──────── Record set
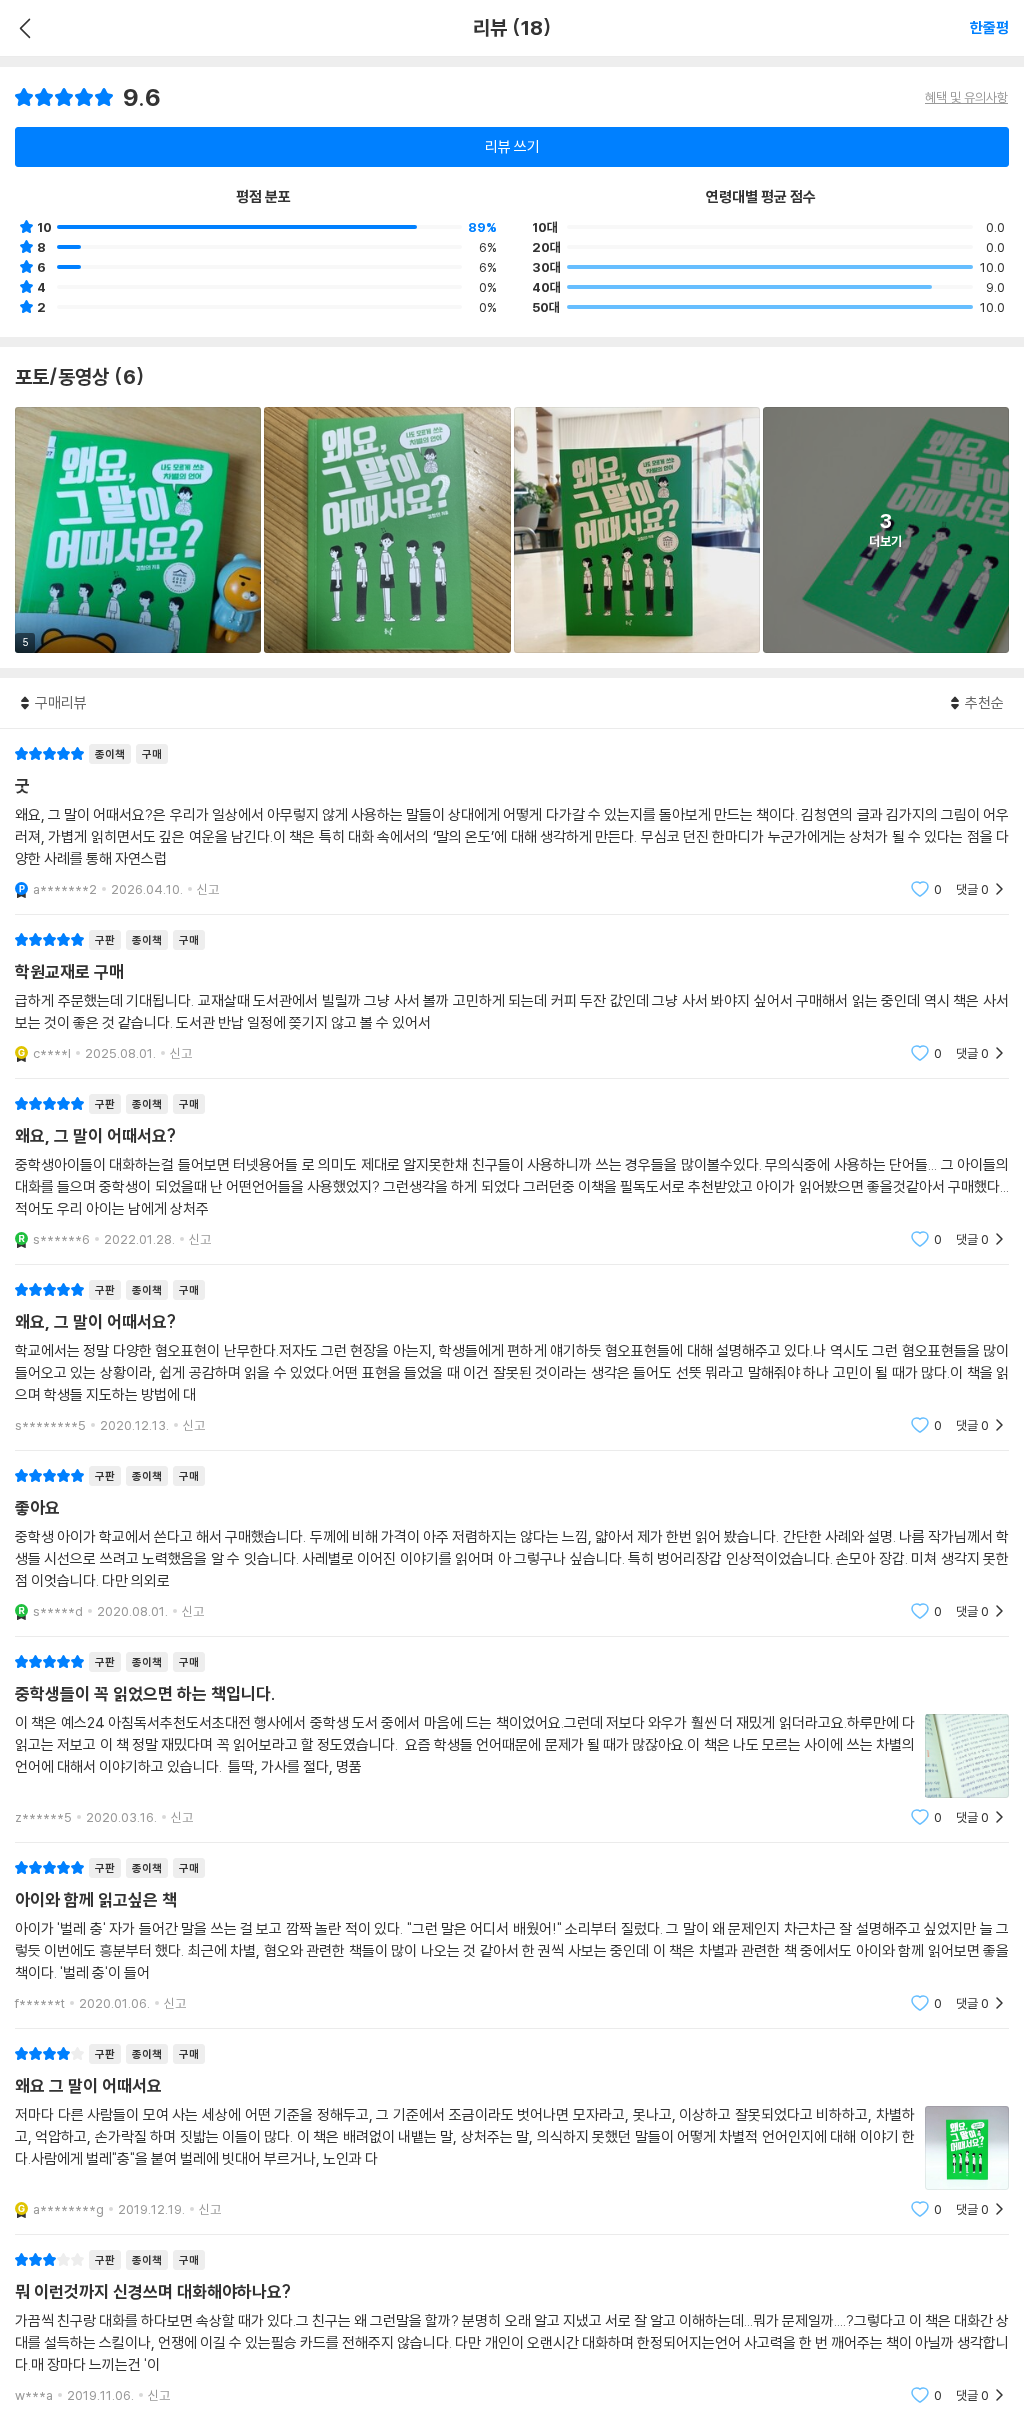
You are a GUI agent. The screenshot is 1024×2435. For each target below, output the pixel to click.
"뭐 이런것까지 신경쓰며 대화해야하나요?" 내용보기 (512, 2327)
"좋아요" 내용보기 (512, 1543)
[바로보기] (387, 530)
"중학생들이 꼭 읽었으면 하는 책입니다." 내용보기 (512, 1739)
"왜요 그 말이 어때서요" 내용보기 (512, 2131)
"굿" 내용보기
────────────────
▶ What the task asks
Please report every line of the records above that contains the word "내용보기".

▶ Solution for this problem
"뭐 이런것까지 신경쓰며 대화해야하나요?" 내용보기 (512, 2327)
"좋아요" 내용보기 (512, 1543)
"중학생들이 꼭 읽었으면 하는 책입니다." 내용보기 (512, 1739)
"왜요 그 말이 어때서요" 내용보기 (512, 2131)
"굿" 내용보기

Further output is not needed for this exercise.